Exercise:
Rewrite the items below with every "Login" changed to "Sign In" and nothing else altered.

## begin

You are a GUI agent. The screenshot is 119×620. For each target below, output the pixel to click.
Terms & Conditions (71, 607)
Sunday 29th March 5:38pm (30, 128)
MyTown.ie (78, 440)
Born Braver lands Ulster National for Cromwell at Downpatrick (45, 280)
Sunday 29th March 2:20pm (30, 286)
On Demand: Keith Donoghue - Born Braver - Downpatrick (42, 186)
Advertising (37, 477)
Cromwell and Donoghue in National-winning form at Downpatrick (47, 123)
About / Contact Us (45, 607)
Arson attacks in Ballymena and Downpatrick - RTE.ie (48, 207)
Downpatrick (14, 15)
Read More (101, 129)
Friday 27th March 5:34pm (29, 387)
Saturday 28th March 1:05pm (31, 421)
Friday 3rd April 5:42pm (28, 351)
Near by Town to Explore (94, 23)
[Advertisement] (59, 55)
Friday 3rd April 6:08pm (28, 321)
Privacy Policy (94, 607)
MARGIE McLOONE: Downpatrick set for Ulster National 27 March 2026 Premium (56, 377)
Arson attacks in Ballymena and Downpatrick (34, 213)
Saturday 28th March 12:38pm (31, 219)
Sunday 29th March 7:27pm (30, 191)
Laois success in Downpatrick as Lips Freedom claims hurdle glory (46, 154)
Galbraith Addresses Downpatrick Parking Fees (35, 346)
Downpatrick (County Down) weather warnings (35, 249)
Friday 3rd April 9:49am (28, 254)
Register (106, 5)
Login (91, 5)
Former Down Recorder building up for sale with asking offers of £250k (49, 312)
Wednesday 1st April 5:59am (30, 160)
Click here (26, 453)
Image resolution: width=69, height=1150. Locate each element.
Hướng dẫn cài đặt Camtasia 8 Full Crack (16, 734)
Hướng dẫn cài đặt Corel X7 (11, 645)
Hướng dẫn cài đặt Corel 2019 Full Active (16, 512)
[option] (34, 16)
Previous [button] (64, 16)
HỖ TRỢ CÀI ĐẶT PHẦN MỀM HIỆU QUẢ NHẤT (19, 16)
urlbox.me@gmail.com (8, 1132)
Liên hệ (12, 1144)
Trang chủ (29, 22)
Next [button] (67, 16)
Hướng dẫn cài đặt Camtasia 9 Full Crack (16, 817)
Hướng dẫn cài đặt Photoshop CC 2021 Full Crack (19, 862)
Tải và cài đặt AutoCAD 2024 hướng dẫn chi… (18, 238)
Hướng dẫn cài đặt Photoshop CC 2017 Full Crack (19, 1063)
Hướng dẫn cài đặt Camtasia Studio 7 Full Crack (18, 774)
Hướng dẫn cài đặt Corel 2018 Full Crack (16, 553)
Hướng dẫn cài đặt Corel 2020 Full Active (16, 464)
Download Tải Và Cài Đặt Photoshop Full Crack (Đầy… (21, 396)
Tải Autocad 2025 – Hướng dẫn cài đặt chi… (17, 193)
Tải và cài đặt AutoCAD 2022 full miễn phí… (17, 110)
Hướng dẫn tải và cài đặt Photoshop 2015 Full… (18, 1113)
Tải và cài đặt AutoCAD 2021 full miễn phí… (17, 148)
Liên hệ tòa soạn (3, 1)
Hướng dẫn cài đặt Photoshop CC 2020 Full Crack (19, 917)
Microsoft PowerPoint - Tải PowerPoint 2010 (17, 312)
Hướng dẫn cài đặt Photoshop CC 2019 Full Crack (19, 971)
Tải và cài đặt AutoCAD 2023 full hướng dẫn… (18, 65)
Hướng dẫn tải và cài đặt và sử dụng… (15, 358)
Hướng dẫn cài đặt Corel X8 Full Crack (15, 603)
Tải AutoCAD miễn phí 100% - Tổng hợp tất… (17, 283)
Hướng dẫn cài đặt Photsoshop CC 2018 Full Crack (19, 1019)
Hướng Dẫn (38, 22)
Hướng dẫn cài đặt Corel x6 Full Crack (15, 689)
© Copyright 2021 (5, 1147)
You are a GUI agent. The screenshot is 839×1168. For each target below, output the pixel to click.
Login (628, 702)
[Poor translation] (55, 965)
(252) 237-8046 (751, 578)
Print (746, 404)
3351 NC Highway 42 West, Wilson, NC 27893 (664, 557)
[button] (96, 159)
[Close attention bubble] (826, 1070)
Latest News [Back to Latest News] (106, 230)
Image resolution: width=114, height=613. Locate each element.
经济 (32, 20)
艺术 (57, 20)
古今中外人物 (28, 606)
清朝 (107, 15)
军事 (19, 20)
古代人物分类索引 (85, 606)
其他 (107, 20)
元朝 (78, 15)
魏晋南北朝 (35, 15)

## end

Full output:
You are a GUI agent. The screenshot is 119×620. For each target below, output the pixel to click.
Terms & Conditions (71, 607)
Sunday 29th March 5:38pm (30, 128)
MyTown.ie (78, 440)
Born Braver lands Ulster National for Cromwell at Downpatrick (45, 280)
Sunday 29th March 2:20pm (30, 286)
On Demand: Keith Donoghue - Born Braver - Downpatrick (42, 186)
Advertising (37, 477)
Cromwell and Donoghue in National-winning form at Downpatrick (47, 123)
About / Contact Us (45, 607)
Arson attacks in Ballymena and Downpatrick - RTE.ie (48, 207)
Downpatrick (14, 15)
Read More (101, 129)
Friday 27th March 5:34pm (29, 387)
Saturday 28th March 1:05pm (31, 421)
Friday 3rd April 5:42pm (28, 351)
Near by Town to Explore (94, 23)
[Advertisement] (59, 55)
Friday 3rd April 6:08pm (28, 321)
Privacy Policy (94, 607)
MARGIE McLOONE: Downpatrick set for Ulster National 27 March 2026 Premium (56, 377)
Arson attacks in Ballymena and Downpatrick (34, 213)
Saturday 28th March 12:38pm (31, 219)
Sunday 29th March 7:27pm (30, 191)
Laois success in Downpatrick as Lips Freedom claims hurdle glory (46, 154)
Galbraith Addresses Downpatrick Parking Fees (35, 346)
Downpatrick (County Down) weather warnings (35, 249)
Friday 3rd April 9:49am (28, 254)
Register (106, 5)
Sign In (91, 5)
Former Down Recorder building up for sale with asking offers of £250k (49, 312)
Wednesday 1st April 5:59am (30, 160)
Click here (26, 453)
Image resolution: width=69, height=1150. Locate each element.
Hướng dẫn cài đặt Camtasia 8 Full Crack (16, 734)
Hướng dẫn cài đặt Corel X7 (11, 645)
Hướng dẫn cài đặt Corel 2019 Full Active (16, 512)
[option] (34, 16)
Previous [button] (64, 16)
HỖ TRỢ CÀI ĐẶT PHẦN MỀM HIỆU QUẢ NHẤT (19, 16)
urlbox.me@gmail.com (8, 1132)
Liên hệ (12, 1144)
Trang chủ (29, 22)
Next [button] (67, 16)
Hướng dẫn cài đặt Camtasia 9 Full Crack (16, 817)
Hướng dẫn cài đặt Photoshop CC 2021 Full Crack (19, 862)
Tải và cài đặt AutoCAD 2024 hướng dẫn chi… (18, 238)
Hướng dẫn cài đặt Photoshop CC 2017 Full Crack (19, 1063)
Hướng dẫn cài đặt Camtasia Studio 7 Full Crack (18, 774)
Hướng dẫn cài đặt Corel 2018 Full Crack (16, 553)
Hướng dẫn cài đặt Corel 2020 Full Active (16, 464)
Download Tải Và Cài Đặt Photoshop Full Crack (Đầy… (21, 396)
Tải Autocad 2025 – Hướng dẫn cài đặt chi… (17, 193)
Tải và cài đặt AutoCAD 2022 full miễn phí… (17, 110)
Hướng dẫn tải và cài đặt Photoshop 2015 Full… (18, 1113)
Tải và cài đặt AutoCAD 2021 full miễn phí… (17, 148)
Liên hệ tòa soạn (3, 1)
Hướng dẫn cài đặt Photoshop CC 2020 Full Crack (19, 917)
Microsoft PowerPoint - Tải PowerPoint 2010 (17, 312)
Hướng dẫn cài đặt Photoshop CC 2019 Full Crack (19, 971)
Tải và cài đặt AutoCAD 2023 full hướng dẫn… (18, 65)
Hướng dẫn tải và cài đặt và sử dụng… (15, 358)
Hướng dẫn cài đặt Corel X8 Full Crack (15, 603)
Tải AutoCAD miễn phí 100% - Tổng hợp tất… (17, 283)
Hướng dẫn cài đặt Photsoshop CC 2018 Full Crack (19, 1019)
Hướng Dẫn (38, 22)
Hướng dẫn cài đặt Corel x6 Full Crack (15, 689)
© Copyright 2021 (5, 1147)
You are a GUI agent. The screenshot is 839×1168. For each target below, output the pixel to click.
Sign In (628, 702)
[Poor translation] (55, 965)
(252) 237-8046 (751, 578)
Print (746, 404)
3351 NC Highway 42 West, Wilson, NC 27893 (664, 557)
[button] (96, 159)
[Close attention bubble] (826, 1070)
Latest News [Back to Latest News] (106, 230)
Image resolution: width=114, height=613. Locate each element.
经济 (32, 20)
艺术 (57, 20)
古今中外人物 (28, 606)
清朝 (107, 15)
军事 (19, 20)
古代人物分类索引 (85, 606)
其他 (107, 20)
元朝 (78, 15)
魏晋南北朝 (35, 15)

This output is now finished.